** Begin Source text **

Question

Inverse functions anyone?
How do i find the inverse of
f(x) = 4e^(x-2) - 11

Answer 1

To find the inverse, solve for x in terms of f(x).
\[f(x)=4e^{x-2}-11\]\[\frac{f(x)-11}{4}=e^{x-2}\]Take the natural log of both sides:\[\ln(\frac{f(x)-11}{4})=\ln(e^{x-2})\]The natural log "takes away" the exponential\[\ln(\frac{f(x)-11}{4})=x-2\]\[\ln(\frac{f(x)-11}{4})+2=x\]
Let me know if you're okay with the reasoning to there.

Answer 2

ok. i suppose getting to that second step is where i need to work on. where e^x-2 is by itself

Answer 3

from there i understand completely though

Answer 4

Okay. So let me expand on that part:

Answer 5

Subtract 11 from both sides:\[f(x)-11=4e^{x-2}\]
Divide both sides by 4:
\[\frac{f(x)-11}{4}=e^{x-2}\]

Answer 6

That part?

Answer 7

yes. i feel once that parts all sorted and we get to the ln's its simple

Answer 8

Okidoki. Do you know where to go from there?

Answer 9

i think... just why did 11 get subtracted and not added

Answer 10

Oh, whoops. That's because I did it wrong :D

Answer 11

Plus everywhere instead of minus

Answer 12

ahh ok that makes a lot more sense now hah. its still + 2 though right .. at the end

Answer 13

Yep.

** End Source text **
** Begin Data excerpt **

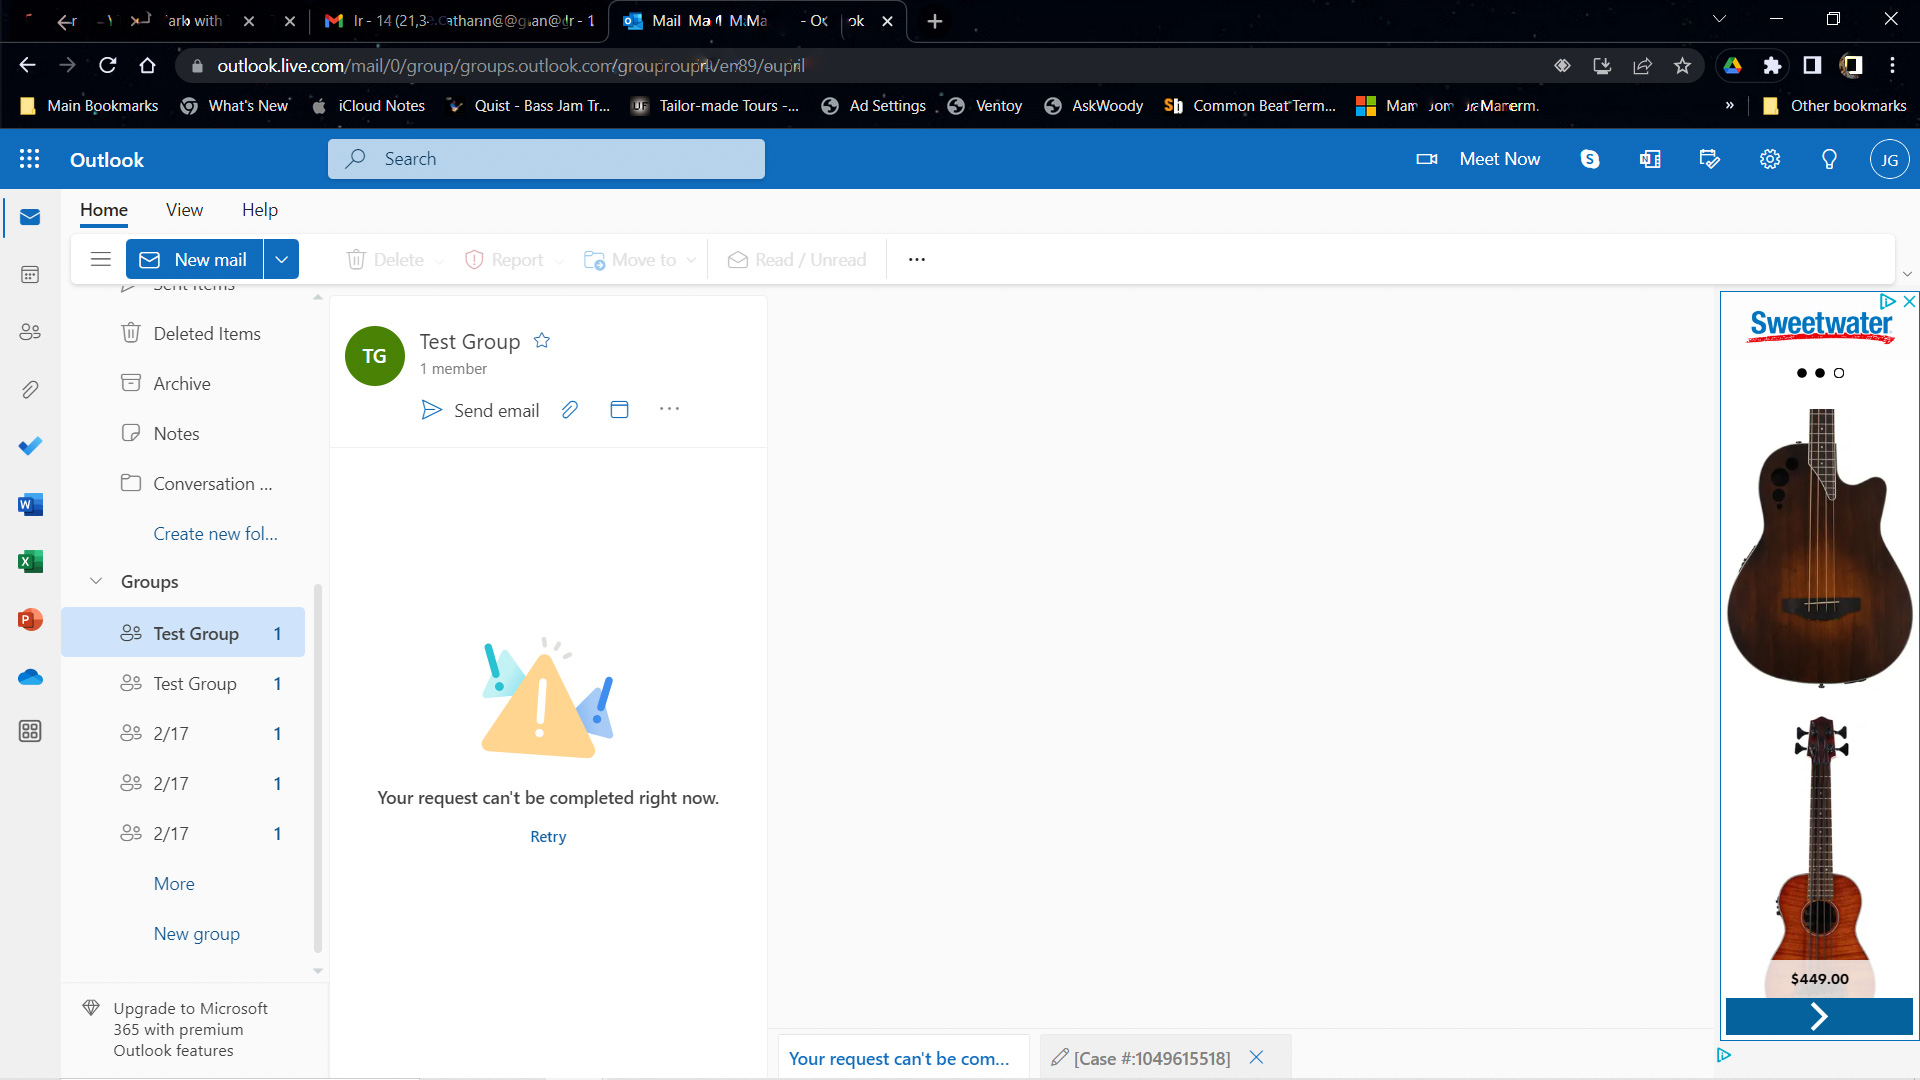
Task: Switch to the View tab
Action: point(184,210)

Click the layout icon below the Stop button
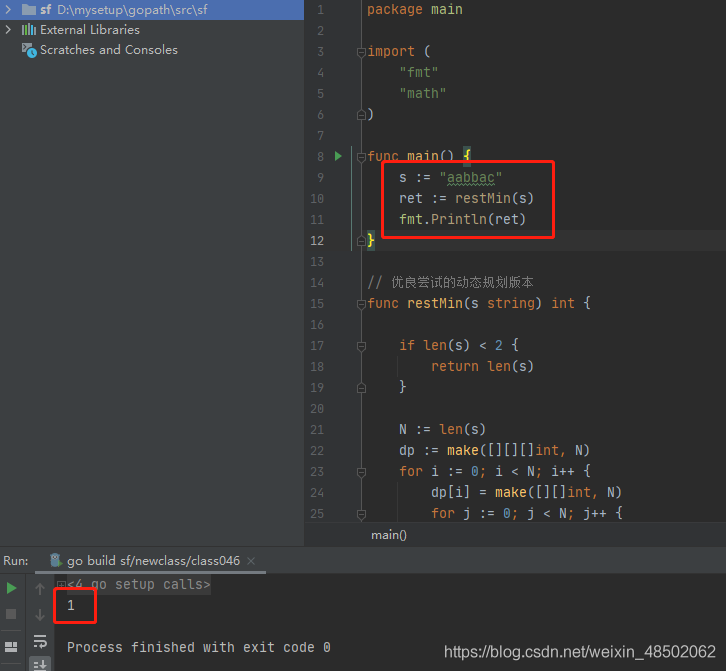pos(12,646)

** End Data excerpt **

● **Your task**: Copy out the entire forum thread on inverse functions word for word. The data above is separate from the forum thread on inverse functions.

● **The solution**:
Question

Inverse functions anyone?
How do i find the inverse of
f(x) = 4e^(x-2) - 11

Answer 1

To find the inverse, solve for x in terms of f(x).
\[f(x)=4e^{x-2}-11\]\[\frac{f(x)-11}{4}=e^{x-2}\]Take the natural log of both sides:\[\ln(\frac{f(x)-11}{4})=\ln(e^{x-2})\]The natural log "takes away" the exponential\[\ln(\frac{f(x)-11}{4})=x-2\]\[\ln(\frac{f(x)-11}{4})+2=x\]
Let me know if you're okay with the reasoning to there.

Answer 2

ok. i suppose getting to that second step is where i need to work on. where e^x-2 is by itself

Answer 3

from there i understand completely though

Answer 4

Okay. So let me expand on that part:

Answer 5

Subtract 11 from both sides:\[f(x)-11=4e^{x-2}\]
Divide both sides by 4:
\[\frac{f(x)-11}{4}=e^{x-2}\]

Answer 6

That part?

Answer 7

yes. i feel once that parts all sorted and we get to the ln's its simple

Answer 8

Okidoki. Do you know where to go from there?

Answer 9

i think... just why did 11 get subtracted and not added

Answer 10

Oh, whoops. That's because I did it wrong :D

Answer 11

Plus everywhere instead of minus

Answer 12

ahh ok that makes a lot more sense now hah. its still + 2 though right .. at the end

Answer 13

Yep.